Life insurance coverage can be a wise choice for parents. In the event of your passing, there would already be arrangements for your children's care and their education. However, children cannot access or handle the proceeds until they are of legal age. Therefore, choosing a beneficiary can be difficult if you want the insurance to support your child.
Thankfully, there are some measures parents can take to ensure that the money from their life insurance policy is used to adequately provide for their children.
Can a Minor Be the Beneficiary of Your Life Insurance?
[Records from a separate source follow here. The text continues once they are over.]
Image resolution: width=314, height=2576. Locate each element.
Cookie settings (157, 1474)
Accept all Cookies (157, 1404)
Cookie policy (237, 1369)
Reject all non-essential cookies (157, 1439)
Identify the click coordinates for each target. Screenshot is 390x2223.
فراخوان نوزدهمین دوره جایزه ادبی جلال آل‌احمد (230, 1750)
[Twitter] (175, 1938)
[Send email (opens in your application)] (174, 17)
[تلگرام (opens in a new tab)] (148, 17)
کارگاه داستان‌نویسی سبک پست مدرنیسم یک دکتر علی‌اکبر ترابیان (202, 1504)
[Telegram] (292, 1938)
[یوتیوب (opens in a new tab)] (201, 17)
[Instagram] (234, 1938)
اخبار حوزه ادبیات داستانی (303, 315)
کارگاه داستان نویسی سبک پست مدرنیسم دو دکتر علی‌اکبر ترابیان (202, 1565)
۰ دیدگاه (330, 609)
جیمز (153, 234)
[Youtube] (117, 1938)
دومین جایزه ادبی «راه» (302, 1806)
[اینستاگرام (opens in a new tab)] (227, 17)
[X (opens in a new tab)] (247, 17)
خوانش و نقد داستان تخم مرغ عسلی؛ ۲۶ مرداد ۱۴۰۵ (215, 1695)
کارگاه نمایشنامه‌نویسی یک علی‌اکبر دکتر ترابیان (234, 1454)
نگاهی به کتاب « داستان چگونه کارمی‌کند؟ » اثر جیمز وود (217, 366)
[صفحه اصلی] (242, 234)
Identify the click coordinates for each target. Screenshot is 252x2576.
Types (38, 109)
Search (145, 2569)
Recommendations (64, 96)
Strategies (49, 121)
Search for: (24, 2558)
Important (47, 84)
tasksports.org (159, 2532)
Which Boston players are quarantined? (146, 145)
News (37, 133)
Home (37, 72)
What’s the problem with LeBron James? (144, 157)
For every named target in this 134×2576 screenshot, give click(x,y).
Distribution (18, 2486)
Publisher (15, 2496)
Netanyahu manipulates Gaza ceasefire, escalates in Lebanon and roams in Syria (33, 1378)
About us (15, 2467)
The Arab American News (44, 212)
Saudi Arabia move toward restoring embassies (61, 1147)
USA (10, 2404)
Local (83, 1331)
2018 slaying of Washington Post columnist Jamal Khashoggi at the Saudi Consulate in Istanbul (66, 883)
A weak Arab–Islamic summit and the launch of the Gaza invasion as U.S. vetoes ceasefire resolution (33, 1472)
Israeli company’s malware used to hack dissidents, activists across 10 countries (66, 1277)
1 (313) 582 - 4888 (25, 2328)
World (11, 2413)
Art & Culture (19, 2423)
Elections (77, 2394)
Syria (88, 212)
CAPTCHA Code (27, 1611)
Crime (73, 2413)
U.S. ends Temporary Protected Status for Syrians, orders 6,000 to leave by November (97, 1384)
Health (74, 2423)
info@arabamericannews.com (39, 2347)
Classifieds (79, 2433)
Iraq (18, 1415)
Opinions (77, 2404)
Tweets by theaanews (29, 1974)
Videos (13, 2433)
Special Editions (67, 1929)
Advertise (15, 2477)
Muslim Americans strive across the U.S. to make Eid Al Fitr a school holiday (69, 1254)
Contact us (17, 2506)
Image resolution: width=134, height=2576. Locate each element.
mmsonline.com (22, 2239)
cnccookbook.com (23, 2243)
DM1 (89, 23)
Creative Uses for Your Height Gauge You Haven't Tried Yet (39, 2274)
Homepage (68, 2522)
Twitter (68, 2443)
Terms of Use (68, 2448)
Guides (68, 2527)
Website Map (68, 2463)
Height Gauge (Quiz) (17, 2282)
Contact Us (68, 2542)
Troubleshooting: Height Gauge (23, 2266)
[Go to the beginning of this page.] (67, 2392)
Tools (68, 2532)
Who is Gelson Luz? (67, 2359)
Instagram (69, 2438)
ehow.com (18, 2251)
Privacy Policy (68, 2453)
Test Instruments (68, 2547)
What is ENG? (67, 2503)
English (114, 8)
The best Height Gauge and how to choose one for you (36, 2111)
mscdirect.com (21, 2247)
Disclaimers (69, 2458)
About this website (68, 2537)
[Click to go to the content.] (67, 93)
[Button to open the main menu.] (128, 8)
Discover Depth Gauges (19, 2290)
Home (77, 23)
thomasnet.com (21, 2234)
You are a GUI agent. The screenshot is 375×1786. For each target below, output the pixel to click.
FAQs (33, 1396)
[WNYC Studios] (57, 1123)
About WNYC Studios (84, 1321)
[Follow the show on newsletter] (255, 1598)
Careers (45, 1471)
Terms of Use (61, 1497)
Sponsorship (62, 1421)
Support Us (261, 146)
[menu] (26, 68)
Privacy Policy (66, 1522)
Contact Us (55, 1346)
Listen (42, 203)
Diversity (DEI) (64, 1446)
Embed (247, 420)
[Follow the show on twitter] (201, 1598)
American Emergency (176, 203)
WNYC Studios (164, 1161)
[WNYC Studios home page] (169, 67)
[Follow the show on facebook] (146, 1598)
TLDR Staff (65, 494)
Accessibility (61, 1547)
When purchasing a life insurance policy, parents may designate a child as their main beneficiary. However, when you pass away, the child won't receive the insurance proceeds. The money will be managed by a court-appointed adult custodian until the child reaches adulthood. The money will then be unconditionally transferred to the child on their 18th or 21st birthday.
What Advantages Come With Designating a Minor as the Beneficiary of Your Life Insurance?
There are certain benefits to designating a minor child as a life insurance beneficiary. For instance:
- The money will eventually be available for your children to utilize as they see fit. When the money is eventually given to your child, they can use it to cover expenses like education, healthcare, or other essentials of life.
- The money will be more useful to your child than any other possible since they are probably not financially independent yet.
- When your children reach young adulthood, the proceeds from your life insurance can help prevent financial hardships.
If you want to designate your child as the primary beneficiary do not forget to add a conditional beneficiary in case the primary beneficiary passes away or is otherwise unable to receive the proceeds of the life insurance policy.
What Are the Drawbacks of Designating a Minor as the Beneficiary of Your Life Insurance?
There are significant drawbacks to designating your child as the policy beneficiary, even while it makes sense to want your offspring to receive your life insurance proceeds. This list of drawbacks includes some of them:
- Depending on state legislation, your children won't be allowed to access the money to utilize for their financial requirements until they are 18 or 21.
- There may be significant costs associated with the process of moving the funds from the court-appointed legal guardian to your children, including legal bills and court charges. These costs decrease the funds left to get passed to the children.
- You are no longer in charge of the money's management. If you have designated a minor as a beneficiary, the court will appoint a guardian for the proceeds on your behalf.
Fortunately, there are steps you can take to have more control over the life insurance benefits so the money is spent properly for your children and none of these negative effects arise.
Alternatives to Designating a Minor as the Beneficiary of Your Life Insurance
Making a living trust and designating it as the beneficiary is one of the options. The trust will get the proceeds of the death benefit. To oversee the assets, you can appoint a trustee. You can also specify how to spend the money and when it should be transferred to your child.
Another option is setting up an account under the UTMA (Uniform Transfers to Minors Act) with your insurance provider. With the help of this law, you can choose a guardian who will be in charge of looking after your child's finances until they reach adulthood. The money can be used to cover your child's expenses, and when your child reaches adulthood, the remaining money will be transferred to them.